Full Report
Chinese-language, Telegram-based “guarantee” marketplaces are increasingly popular among Chinese-speaking criminal groups despite the widely publicized shutdown of Huione Guarantee in 2025.
Analysis Summary
# Threat Actor: Dabai Guarantee (大白担保)
## Attribution & Identity
* **Actor Type:** Telegram-based Chinese-language "guarantee" (escrow) marketplace and criminal facilitator.
* **Aliases:** Dabai, "Big White" Guarantee.
* **Associations:** Operates as a successor or alternative to the now-defunct **Huione Guarantee**. It hosts multiple independent Chinese-speaking syndicates and "sweeping teams."
* **Structure:** Organized via "Public Groups" (公群) led by a "Group Boss" (群老板) who stakes cryptocurrency to operate under the Dabai banner.
## Activity Summary
Dabai Guarantee facilitates global fraud and cyber campaigns by providing a trusted mediation platform for Chinese-speaking criminals. Recent activity (notably Public Group 301) focuses on coordinating "sweeping" operations.
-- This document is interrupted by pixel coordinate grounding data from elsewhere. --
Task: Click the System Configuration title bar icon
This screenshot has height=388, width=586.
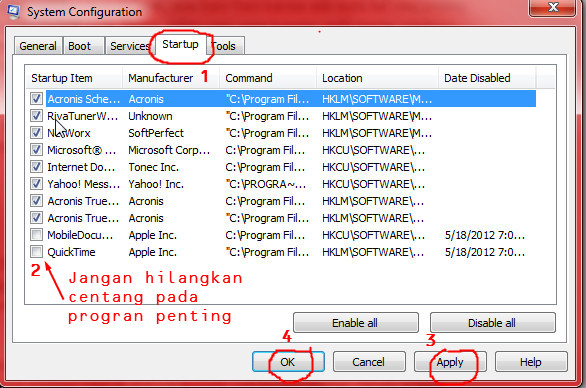Action: (x=13, y=11)
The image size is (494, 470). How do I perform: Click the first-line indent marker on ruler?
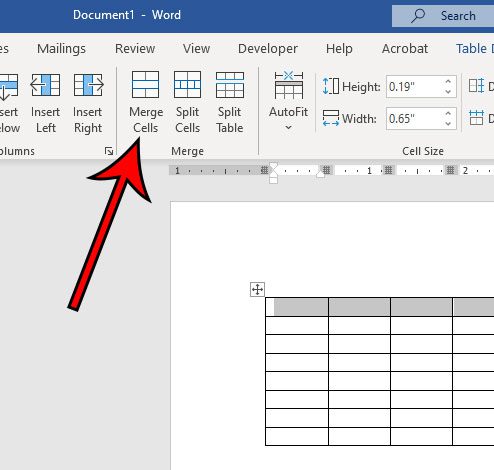pos(273,166)
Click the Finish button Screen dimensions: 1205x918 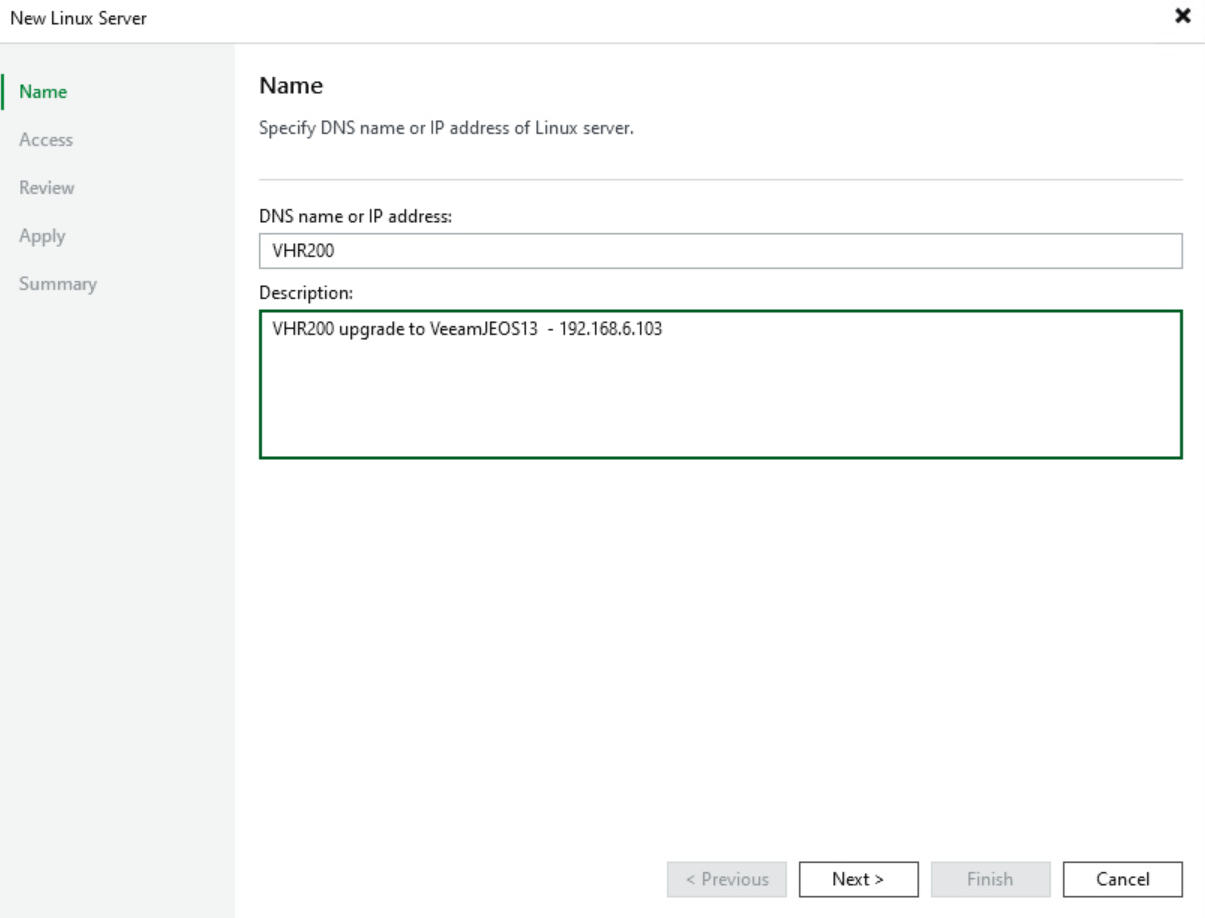click(x=990, y=879)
These operations involve utilizing illicit financial data or "ghost-tapping" to purchase high-value, easily transportable physical goods at retail locations or conducting illegal ATM withdrawals.
## Tactics, Techniques & Procedures
* **Escrow/Mediation:** Handles all cryptocurrency transactions (primarily USDT) between parties to prevent "exit scams" and internal theft.
* **"Sweeping" (扫货):** Coordination of "runners" to use stolen payment credentials or ghost-tapping techniques at physical retailers and ATMs.
* **Ghost-Tapping:** Exploiting contactless payment vulnerabilities to conduct unauthorized transactions.
* **Information Siloing:** Operations are partitioned into specific public and private channels to restrict information sharing and hinder law enforcement tracking.
* **Bot-Driven Recruitment:** Uses searchable Telegram bots to match criminals with specific active campaigns or "Public Groups."
* **Financial Laundering:** Bypasses Chinese capital controls and banking scrutiny using stablecoins.
## Targeting
* **Sectors:** Retail, Banking, Contactless Payment Providers, and Insurance.
* **Geography:** Primarily **Japan** and **South Korea** (for physical operations), with a global footprint for financial fraud.
* **Victims:** Major retailers (specifically businesses selling cosmetics and tobacco), ATM operators, and individual cardholders/scam victims.
## Tools & Infrastructure
* **Primary Platform:** Telegram (public and private channels).
* **Malware/Tech:** Ghost-tapping hardware/software, wallet monitoring tools.
* **Cryptocurrency:** Tether (USDT) on various chains.
* **Infrastructure:**
* `@DBTM301` (Dabai Guarantee Public Group 301)
* `@dabai` (Staff/Verification account)
* Automated search bots for marketplace navigation.
## Implications
The rise of Dabai Guarantee demonstrates the resilience of the Chinese cybercrime ecosystem. Despite the shutdown of Huione Guarantee, these marketplaces have migrated to decentralized Telegram structures that are harder to dismantle. By lowering the "barrier to entry" for low-skill criminals and providing a reliable mediation layer, Dabai enables decentralized syndicates to conduct high-volume, physical fraud operations across international borders with minimal friction.
## Mitigations
* **Payment Security:** Retailers in Japan and South Korea should implement stricter verification for contactless payments and monitor for "ghost-tapping" signature behaviors.
* **ATM Monitoring:** Banks should enhance anomaly detection for multiple high-value withdrawals using international or digital-wallet-linked cards.
* **Threat Intelligence:** Financial institutions should monitor Telegram marketplace metadata to identify emerging "Public Groups" targeting specific regional banking BINs.
* **Blockchain Analysis:** Monitor the "Staking Addresses" and transaction patterns associated with Dabai staff accounts to identify downstream money laundering nodes.